To actually answer your question i do seated military press from squat rack if the normal seated press is taken (the one that supports the bar so you dont have to pick it up from the floor), this way i dont have to flip it up to my shoulders and sit back down with it by using just a normal chair

Also i sometimes use it to place a barbell on it for rows (saving picking it up from the floor)

If you feel the added hight of a power rack for picking up a bar for barbell curls helps you then fine for you! but to me i dont see the point as the maxium i can barbell curl is 135lbs for a few reps but i can deadlift 440lbs so picking it up is easy.

Nothing is stupid if it serves a purpose that helps you in your workouts


----------



## buildingup (Sep 1, 2005)

HardTrainer said:
			
		

> HI
> 
> To actually answer your question i do seated military press from squat rack if the normal seated press is taken (the one that supports the bar so you dont have to pick it up from the floor), this way i dont have to flip it up to my shoulders and sit back down with it.
> 
> ...




yeh it is stupid cos other people dont like cocks taking up a piece of equipment which has the sole purpose of squats not pussy barbell curling!


----------



## PTYP (Sep 1, 2005)

Yanick pretty much summed it up. The only place in the gym to do a squat safely is in the squat rack whereas a curl can be done anywhere. The fact that the squat rack is open is a moot point.


----------



## Yanick (Sep 1, 2005)

PTYP said:
			
		

> Yanick pretty much summed it up. The only place in the gym to do a squat safely is in the squat rack whereas a curl can be done anywhere. The fact that the squat rack is open is a moot point.

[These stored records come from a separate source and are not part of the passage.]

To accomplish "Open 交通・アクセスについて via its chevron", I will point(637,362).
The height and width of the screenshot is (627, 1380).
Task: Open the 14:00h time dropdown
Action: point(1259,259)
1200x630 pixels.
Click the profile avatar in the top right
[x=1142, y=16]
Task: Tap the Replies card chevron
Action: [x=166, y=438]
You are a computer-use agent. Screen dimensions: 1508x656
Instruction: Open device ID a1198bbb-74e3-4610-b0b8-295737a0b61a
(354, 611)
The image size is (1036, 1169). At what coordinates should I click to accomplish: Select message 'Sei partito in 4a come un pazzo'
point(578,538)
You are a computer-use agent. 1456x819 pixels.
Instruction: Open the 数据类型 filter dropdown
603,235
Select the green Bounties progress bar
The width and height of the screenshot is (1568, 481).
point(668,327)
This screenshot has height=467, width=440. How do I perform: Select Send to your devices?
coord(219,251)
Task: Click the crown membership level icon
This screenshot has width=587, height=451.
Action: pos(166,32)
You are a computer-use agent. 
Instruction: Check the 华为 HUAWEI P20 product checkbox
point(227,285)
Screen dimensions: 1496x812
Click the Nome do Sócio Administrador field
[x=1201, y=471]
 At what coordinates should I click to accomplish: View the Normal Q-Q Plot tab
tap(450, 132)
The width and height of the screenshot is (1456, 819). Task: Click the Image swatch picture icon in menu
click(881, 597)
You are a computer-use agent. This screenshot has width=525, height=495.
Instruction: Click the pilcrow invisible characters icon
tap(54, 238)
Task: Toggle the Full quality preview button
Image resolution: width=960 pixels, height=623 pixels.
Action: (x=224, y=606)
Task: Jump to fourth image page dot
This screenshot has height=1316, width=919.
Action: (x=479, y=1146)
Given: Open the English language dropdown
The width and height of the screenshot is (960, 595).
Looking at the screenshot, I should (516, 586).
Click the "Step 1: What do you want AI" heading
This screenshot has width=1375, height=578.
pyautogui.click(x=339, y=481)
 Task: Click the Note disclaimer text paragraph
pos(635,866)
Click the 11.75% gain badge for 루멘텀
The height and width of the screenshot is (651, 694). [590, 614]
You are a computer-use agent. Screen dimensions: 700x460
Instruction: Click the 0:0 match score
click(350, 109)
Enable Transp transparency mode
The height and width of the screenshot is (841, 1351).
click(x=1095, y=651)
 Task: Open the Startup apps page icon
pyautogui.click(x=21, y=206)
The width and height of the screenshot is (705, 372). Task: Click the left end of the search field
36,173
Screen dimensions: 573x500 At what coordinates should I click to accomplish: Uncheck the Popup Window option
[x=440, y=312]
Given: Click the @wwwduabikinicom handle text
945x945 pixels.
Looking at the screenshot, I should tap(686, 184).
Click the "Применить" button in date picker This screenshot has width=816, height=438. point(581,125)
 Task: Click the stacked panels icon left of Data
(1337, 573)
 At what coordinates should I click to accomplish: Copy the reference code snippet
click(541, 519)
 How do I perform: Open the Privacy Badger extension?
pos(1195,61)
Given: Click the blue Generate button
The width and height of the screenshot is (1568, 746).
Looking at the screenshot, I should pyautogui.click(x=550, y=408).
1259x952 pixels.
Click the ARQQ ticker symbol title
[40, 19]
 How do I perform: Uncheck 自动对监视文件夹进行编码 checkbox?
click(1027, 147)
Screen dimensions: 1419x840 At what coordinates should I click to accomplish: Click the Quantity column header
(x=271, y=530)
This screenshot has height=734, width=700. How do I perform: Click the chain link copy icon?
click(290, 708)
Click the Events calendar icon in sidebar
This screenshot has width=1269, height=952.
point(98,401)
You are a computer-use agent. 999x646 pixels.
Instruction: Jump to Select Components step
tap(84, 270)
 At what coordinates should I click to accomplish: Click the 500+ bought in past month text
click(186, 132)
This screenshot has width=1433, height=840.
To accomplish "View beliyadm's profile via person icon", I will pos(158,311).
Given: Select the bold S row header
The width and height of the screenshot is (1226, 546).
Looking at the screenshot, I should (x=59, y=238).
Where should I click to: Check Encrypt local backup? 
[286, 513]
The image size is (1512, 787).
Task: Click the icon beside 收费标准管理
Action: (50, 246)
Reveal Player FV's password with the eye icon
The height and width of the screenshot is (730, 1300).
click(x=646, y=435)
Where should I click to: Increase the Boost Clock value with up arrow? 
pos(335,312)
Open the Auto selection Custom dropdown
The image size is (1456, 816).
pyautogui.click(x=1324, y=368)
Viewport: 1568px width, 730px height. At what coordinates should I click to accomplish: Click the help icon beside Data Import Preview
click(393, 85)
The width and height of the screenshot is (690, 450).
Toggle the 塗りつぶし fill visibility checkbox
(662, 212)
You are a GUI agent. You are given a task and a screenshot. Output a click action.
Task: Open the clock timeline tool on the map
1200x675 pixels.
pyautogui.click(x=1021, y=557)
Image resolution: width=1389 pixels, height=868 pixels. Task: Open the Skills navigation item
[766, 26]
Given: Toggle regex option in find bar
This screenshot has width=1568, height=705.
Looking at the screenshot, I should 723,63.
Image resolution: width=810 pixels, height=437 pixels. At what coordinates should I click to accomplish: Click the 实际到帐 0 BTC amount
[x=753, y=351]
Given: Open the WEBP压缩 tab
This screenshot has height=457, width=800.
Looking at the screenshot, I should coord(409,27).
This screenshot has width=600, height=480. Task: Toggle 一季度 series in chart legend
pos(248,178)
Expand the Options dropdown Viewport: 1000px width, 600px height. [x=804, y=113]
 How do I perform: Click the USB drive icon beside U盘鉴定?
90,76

exactly. people freak out when i dump a missed 405 onto the pins, and one time i almost got kicked out of the gym for dumping 405 onto the floor cause some dipshit was curling with an empty bar in the cage and i had to use the rack.


----------



## seabee (Sep 1, 2005)

I do BB curls at the squat machine if it is empty.  After nearly 10 years at this, I'm finding that looking good gives you leverage in the gym game.  There are very few guys left who look the part that can or will say something.  Also, guys at this level really don't give a shit.  The fact is, anyone can knock out a few sets of heavy BB curls in 5 mins.  If you're hanging out at the squat rack, then that is weak.


----------



## turbine5 (Sep 1, 2005)

seabee said:
			
		

> I do BB curls at the squat machine if it is empty.  After nearly 10 years at this, I'm finding that looking good gives you leverage in the gym game.  There are very few guys left who look the part that can or will say something.  Also, guys at this level really don't give a shit.  The fact is, anyone can knock out a few sets of heavy BB curls in 5 mins.  If you're hanging out at the squat rack, then that is weak.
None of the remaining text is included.